Cuando llegó la moda del existencialismo, sus amigos más cercanos, conscientes de su devoción por Jean Paul Sartre, empezaron a llamarlo cariñosamente “sartrecillo valiente”. En efecto, la vida de Vargas Llosa, admirado y querido por casi todos los peruanos, ha sido la vida de un existencialista liberal, un hombre que puso la libertad por encima de todo y de todos. Solo así se explica su larga trayectoria intelectual, su independencia tajante, su pulsión autorreferencial tan propia de los que creen que, salvo la diosa libertad, todo es ilusión. Ese enorme talento, la genialidad reconocida en todas partes, siempre estuvo en función a esta independencia, que él trasladaba magistralmente a su literatura.
Por eso, no se equivocaron los suecos cuando, al darle el Nobel, indicaron que lo hacían “por sus afiladas imágenes de la resistencia, la rebelión y la derrota del individuo”. Vargas Llosa fue, sin duda, un hombre rebelde, al estilo de Camus. Tuvo razón Paul Johnson cuando diseccionó a los “Intelectuales” en su magistral obra para llegar a una conclusión: los hombres talentosos, los genios no siempre aciertan en todo y, cuando incursionan fuera del ámbito de su genialidad, suelen equivocarse, en las cosas y en las personas. Allí está Humala preso y más allá, Nadine asilada.

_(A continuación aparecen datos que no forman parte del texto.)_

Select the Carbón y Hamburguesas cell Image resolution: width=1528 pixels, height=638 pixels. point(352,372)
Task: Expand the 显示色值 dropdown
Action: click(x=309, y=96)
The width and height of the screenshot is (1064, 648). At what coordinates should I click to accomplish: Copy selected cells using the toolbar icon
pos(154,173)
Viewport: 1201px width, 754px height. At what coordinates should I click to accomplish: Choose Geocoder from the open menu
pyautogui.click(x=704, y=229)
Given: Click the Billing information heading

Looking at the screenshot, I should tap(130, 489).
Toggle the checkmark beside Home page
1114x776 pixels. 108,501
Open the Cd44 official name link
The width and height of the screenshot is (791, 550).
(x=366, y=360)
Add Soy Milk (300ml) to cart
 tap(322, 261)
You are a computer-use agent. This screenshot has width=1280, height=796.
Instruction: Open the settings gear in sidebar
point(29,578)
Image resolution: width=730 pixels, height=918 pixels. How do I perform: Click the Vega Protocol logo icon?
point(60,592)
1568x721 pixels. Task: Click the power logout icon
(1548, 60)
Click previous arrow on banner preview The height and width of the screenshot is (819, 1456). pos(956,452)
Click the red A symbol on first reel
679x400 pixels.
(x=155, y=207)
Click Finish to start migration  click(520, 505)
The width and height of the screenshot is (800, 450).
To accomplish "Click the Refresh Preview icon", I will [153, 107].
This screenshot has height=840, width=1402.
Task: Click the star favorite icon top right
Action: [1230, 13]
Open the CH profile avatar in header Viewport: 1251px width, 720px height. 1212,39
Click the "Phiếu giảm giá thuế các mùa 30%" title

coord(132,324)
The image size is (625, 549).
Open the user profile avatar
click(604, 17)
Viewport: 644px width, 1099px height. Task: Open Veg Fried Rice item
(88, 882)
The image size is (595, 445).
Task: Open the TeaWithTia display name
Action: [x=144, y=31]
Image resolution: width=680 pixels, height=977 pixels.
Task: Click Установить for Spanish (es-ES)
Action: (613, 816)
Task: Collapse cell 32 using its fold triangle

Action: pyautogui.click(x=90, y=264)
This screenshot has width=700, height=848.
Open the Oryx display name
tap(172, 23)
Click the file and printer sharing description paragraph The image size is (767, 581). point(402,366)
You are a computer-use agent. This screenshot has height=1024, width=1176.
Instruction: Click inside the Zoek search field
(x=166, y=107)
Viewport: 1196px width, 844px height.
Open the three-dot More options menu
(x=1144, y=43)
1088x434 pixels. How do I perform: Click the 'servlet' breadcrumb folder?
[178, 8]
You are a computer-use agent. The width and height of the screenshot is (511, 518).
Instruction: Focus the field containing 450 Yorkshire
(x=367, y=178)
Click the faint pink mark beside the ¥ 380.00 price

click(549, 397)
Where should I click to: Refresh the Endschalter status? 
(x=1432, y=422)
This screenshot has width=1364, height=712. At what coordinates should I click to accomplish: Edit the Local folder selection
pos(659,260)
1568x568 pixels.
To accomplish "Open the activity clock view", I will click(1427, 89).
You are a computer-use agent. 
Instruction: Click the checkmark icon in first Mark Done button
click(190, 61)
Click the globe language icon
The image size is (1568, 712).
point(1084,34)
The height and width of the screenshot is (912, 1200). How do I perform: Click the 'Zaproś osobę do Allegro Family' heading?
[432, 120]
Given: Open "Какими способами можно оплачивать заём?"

La gloria es cómplice de la genialidad. Vargas Llosa ya forma parte del Perú. Nos define, nos enorgullece, nos interpela. Su talento histórico ahora forma parte de la cartografía del orbe sin fronteras que es la lengua española y de la literatura universal. Es un inmortal. Su mirada peruana, su relación con el Perú, ahora empieza una nueva etapa. Ese es el privilegio de los que portan el fuego. Quieren ser libres y en cambio son Prometeos encadenados a una nación, a un idioma y a un tiempo condenado a pasar.